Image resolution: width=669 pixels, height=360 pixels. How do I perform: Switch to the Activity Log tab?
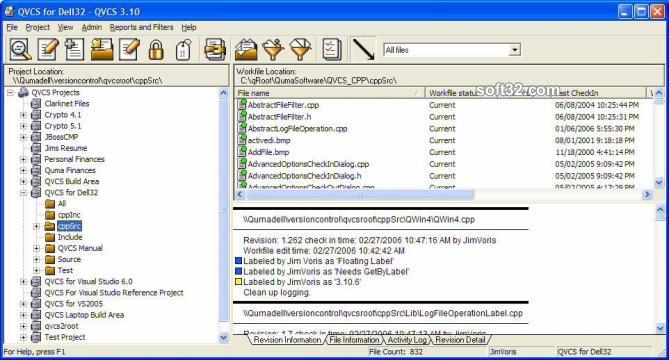(x=407, y=340)
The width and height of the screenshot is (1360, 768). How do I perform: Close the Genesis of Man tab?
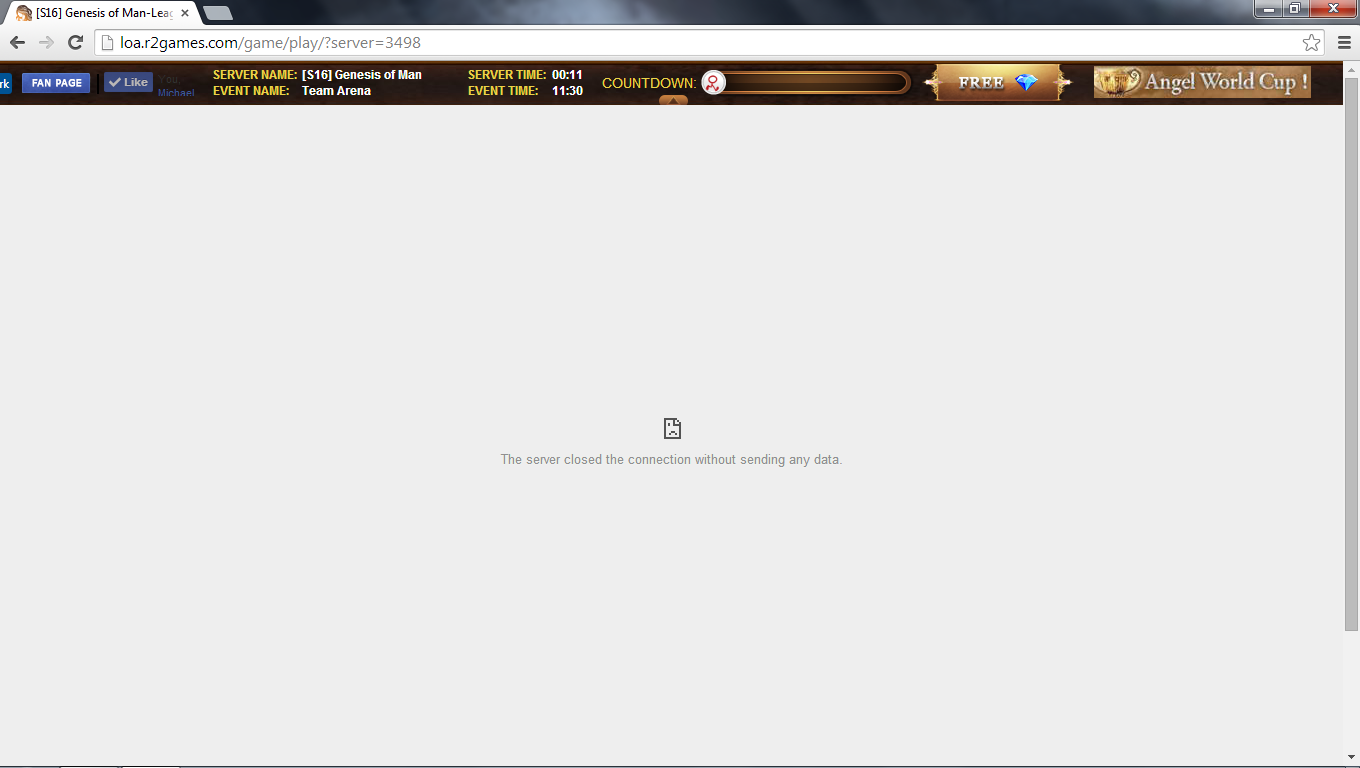pyautogui.click(x=185, y=13)
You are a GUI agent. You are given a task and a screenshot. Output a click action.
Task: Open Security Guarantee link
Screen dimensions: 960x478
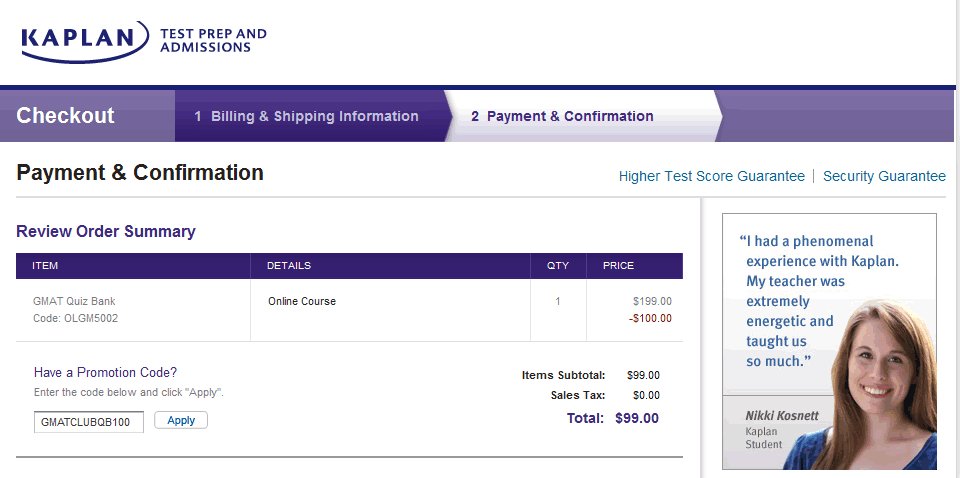pyautogui.click(x=884, y=176)

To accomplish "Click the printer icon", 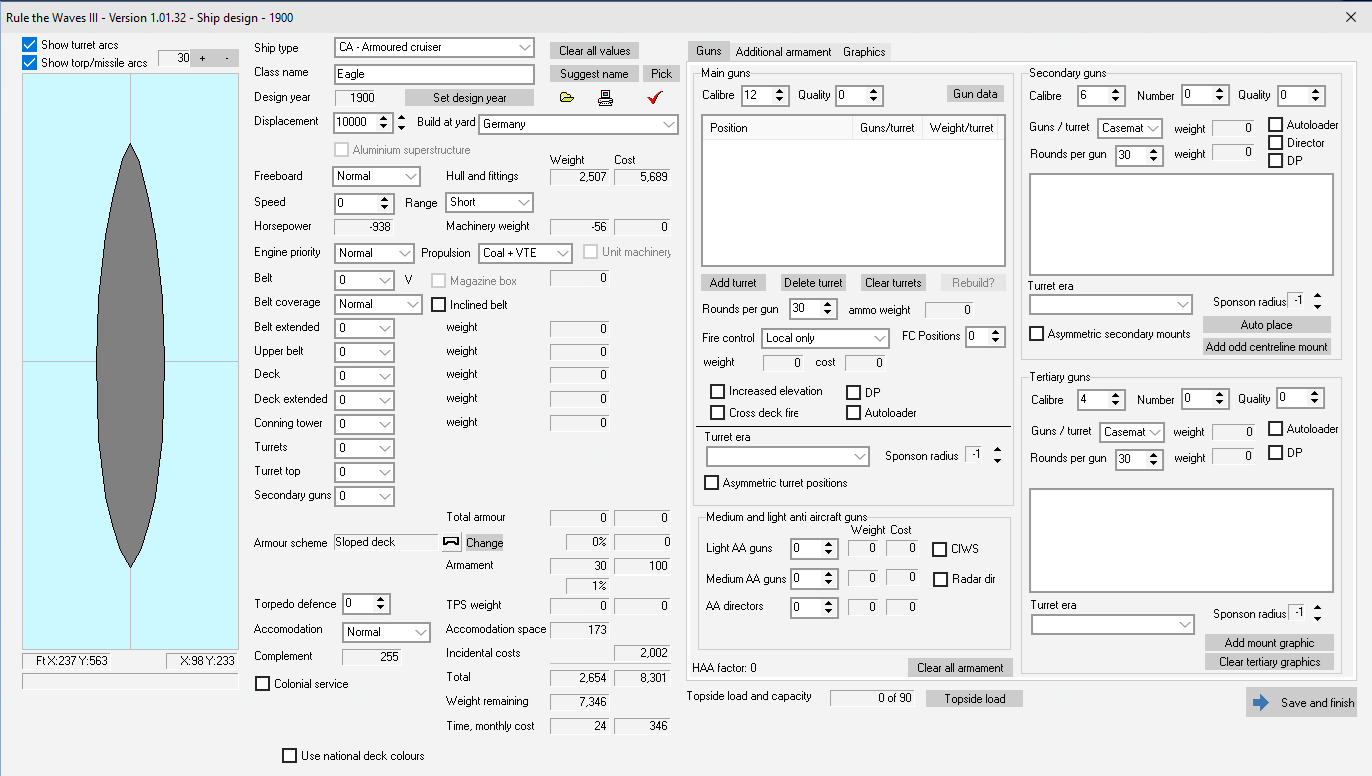I will [x=605, y=98].
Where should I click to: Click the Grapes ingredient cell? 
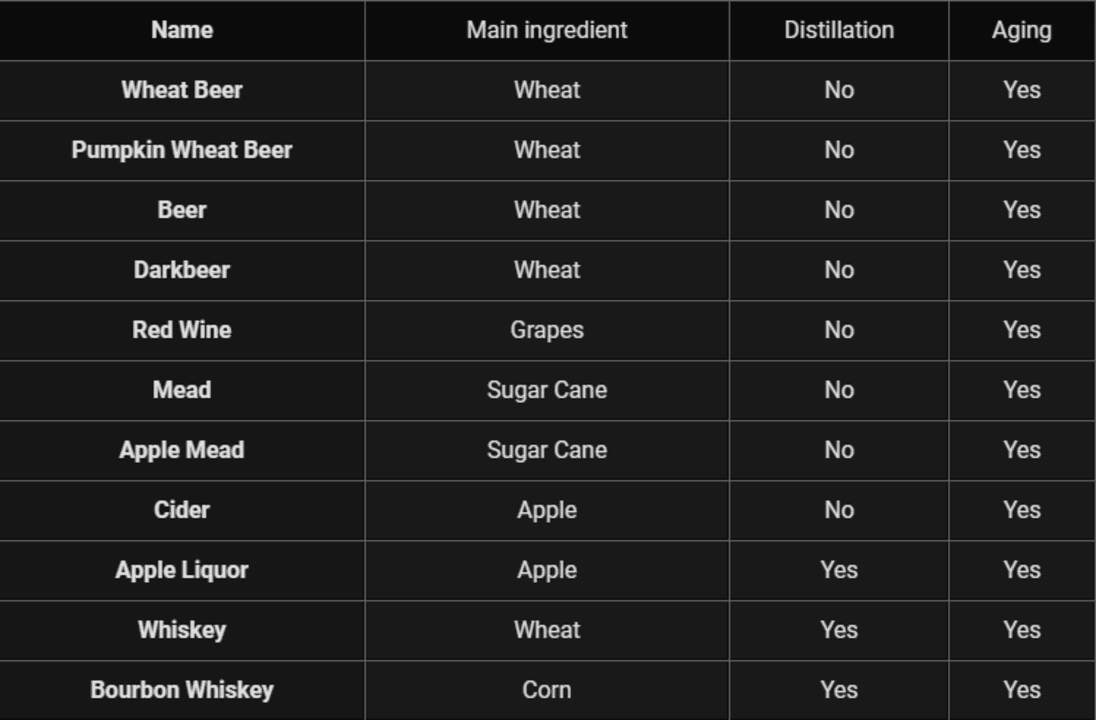click(547, 331)
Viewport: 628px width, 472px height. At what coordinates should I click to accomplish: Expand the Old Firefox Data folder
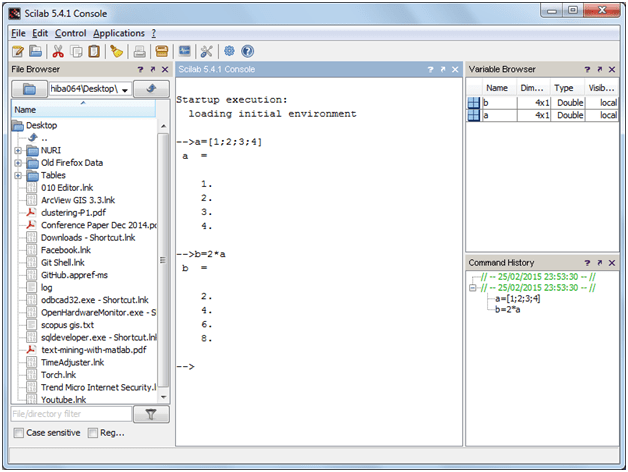(x=18, y=163)
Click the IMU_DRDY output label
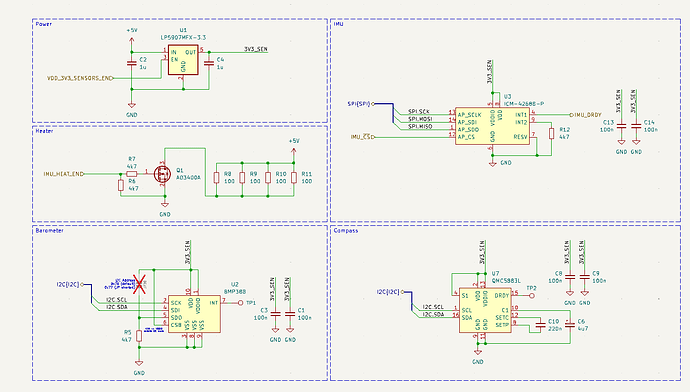The image size is (690, 392). click(586, 115)
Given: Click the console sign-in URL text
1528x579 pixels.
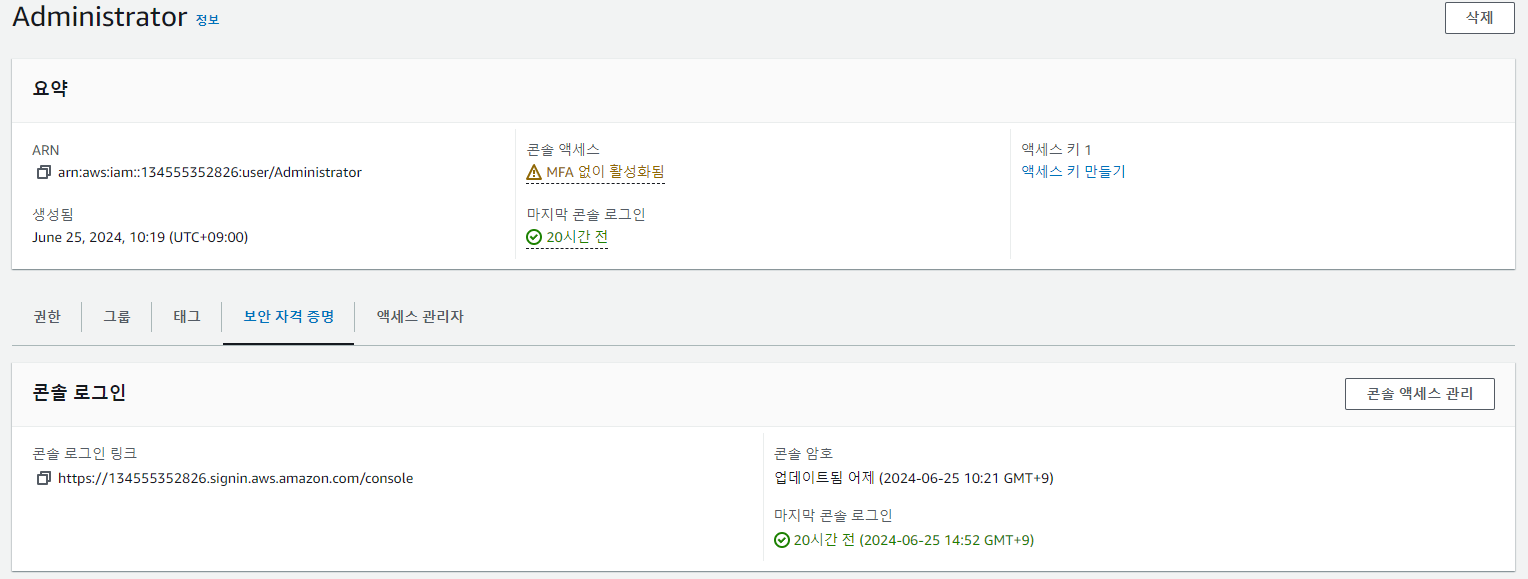Looking at the screenshot, I should pyautogui.click(x=235, y=478).
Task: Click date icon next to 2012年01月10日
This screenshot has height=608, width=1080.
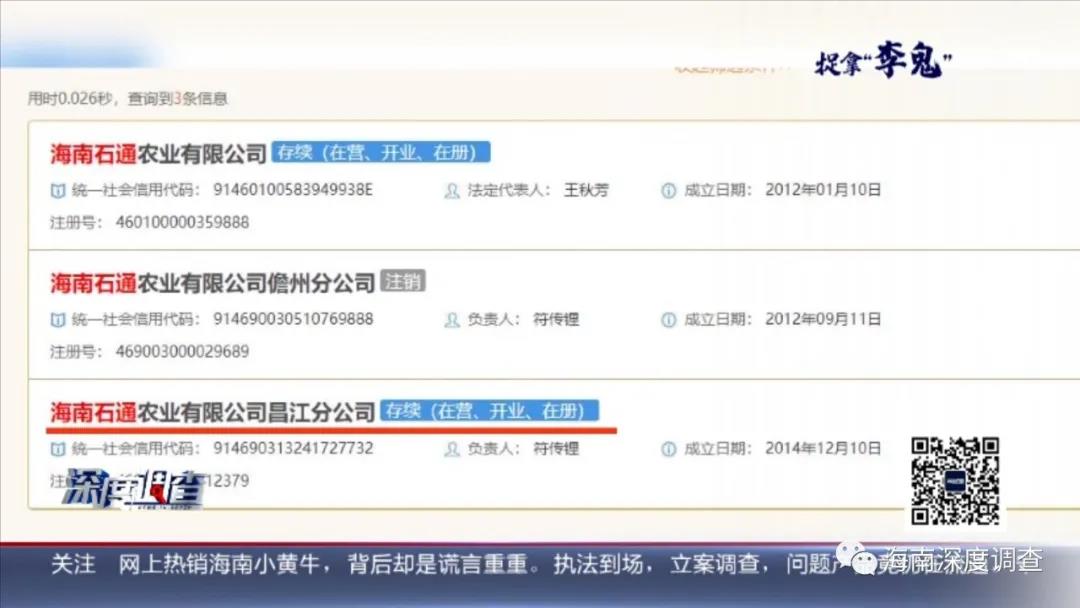Action: [x=668, y=190]
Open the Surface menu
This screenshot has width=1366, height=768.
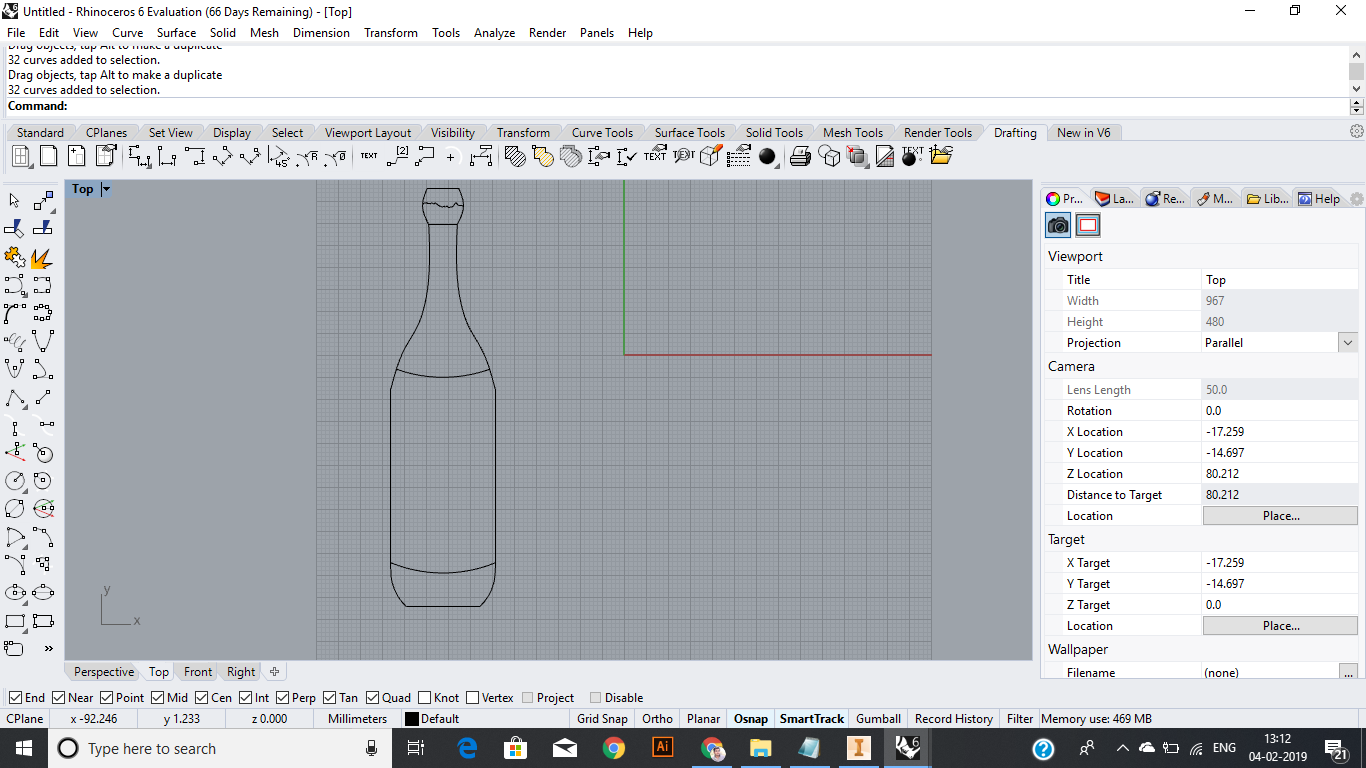(x=176, y=33)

Problem details => Please show each line in the records above that contains "Open".

Solved problem =>
Task: Open Security Guarantee link
Open the Surface menu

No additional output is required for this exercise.